There are fish, dozens of them, poking around the sunken ship. The wreck itself is a freighter, perhaps, but it is hard to tell in the weak light. I turn to my left and there, looming out of the gloom, is a giant blue whale. Then I take off the virtual reality (VR) goggles and just as suddenly I am back where I started: a small conference room in the new CoMotion Labs@HQ, on a sunny Seattle afternoon.
I had been transported undersea courtesy of HTC VIVE, a VR system designed by Microsoft. It was one of several virtual reality/augmented reality/mixed reality (VR/AR/MR) stations available to visitors to the CoMotion Headquarters and CoMotion Labs@HQ open house, held on November 3. Just down the hall, I could creep through an enemy-infested medieval castle, weapon at the ready, thanks to Invrse Studios, a new high-end VR game shop. In a green-curtained space set up by Binomial, a company working on a texture compression product, I could hold a shield and blast away at wave after wave of airborne invaders.

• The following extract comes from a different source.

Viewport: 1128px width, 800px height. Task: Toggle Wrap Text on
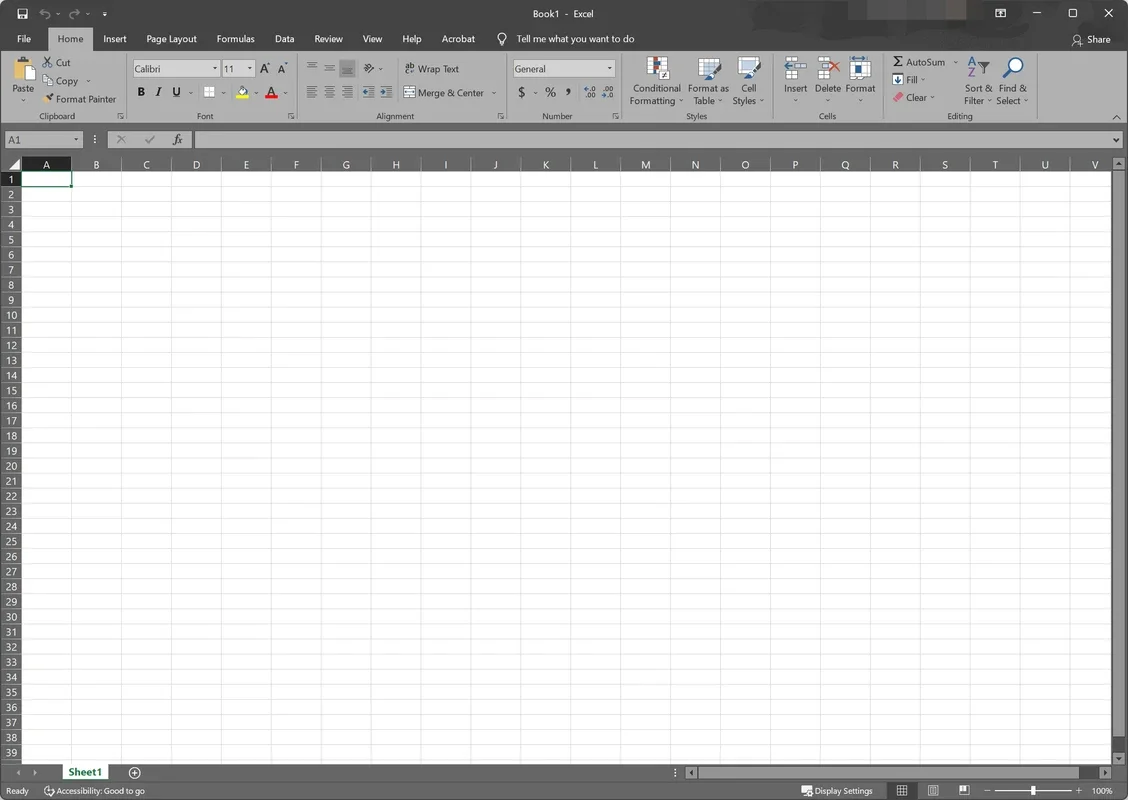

Binomial and Invrse Studios are two of the fourteen VR/AR/MR startups housed in CoMotion Labs@HQ, which opened last summer. Joining existing CoMotion Lab spaces @Fluke Hall and @Startup Hall, CoMotion Labs@HQ is dedicated to VR/AR/MR, giving its startups office space and access to mixed reality tools, in addition to the usual CoMotion services of programming, mentoring and networking. All of this is done with the aim of making Seattle a hub for VR/AR/MR more generally.
“CoMotion is part of the University of Washington’s mission to engage,” UW Provost Gerald Baldasty said at the open house, which also included a tour of CoMotion Headquarters. In this, Baldasty pointed to the work of Suzie Pun, a professor of bioengineering who is developing a drug delivery system for breast cancer. Pun was one of ten winners in the National Cancer Institute’s Nanotech Startup Challenge. “Their business proposal was drafted by CoMotion,” Baldasty said. “It just shows how we’re thinking of all the ways we can innovate to solve society’s big problems.”
CoMotion’s work benefits not just society at large, but also the university. Matt McIlwain, managing director of the Madrona Venture Group, spoke of the “virtuous cycle of an innovation ecosystem.” CoMotion’s work, he said, can create positive feedbacks for the UW student community as a whole, as when an angel investor of Turi, a UW startup recently purchased by Apple for $200 million, donated $1 million for a new computer science building on campus. “That’s why we’re excited to be a part of what’s happening here,” McIlwain said.
In all, more than three hundred people attended the open house.
"CoMotion is only one-and-a-half years old, and this building is about a month old,” said Vikram Jandhyala, Executive Director of CoMotion and Vice President for Innovation Strategy at UW, at the beginning of the open house. “We’ve got a lot of work to do, and this will be a great place to do it.”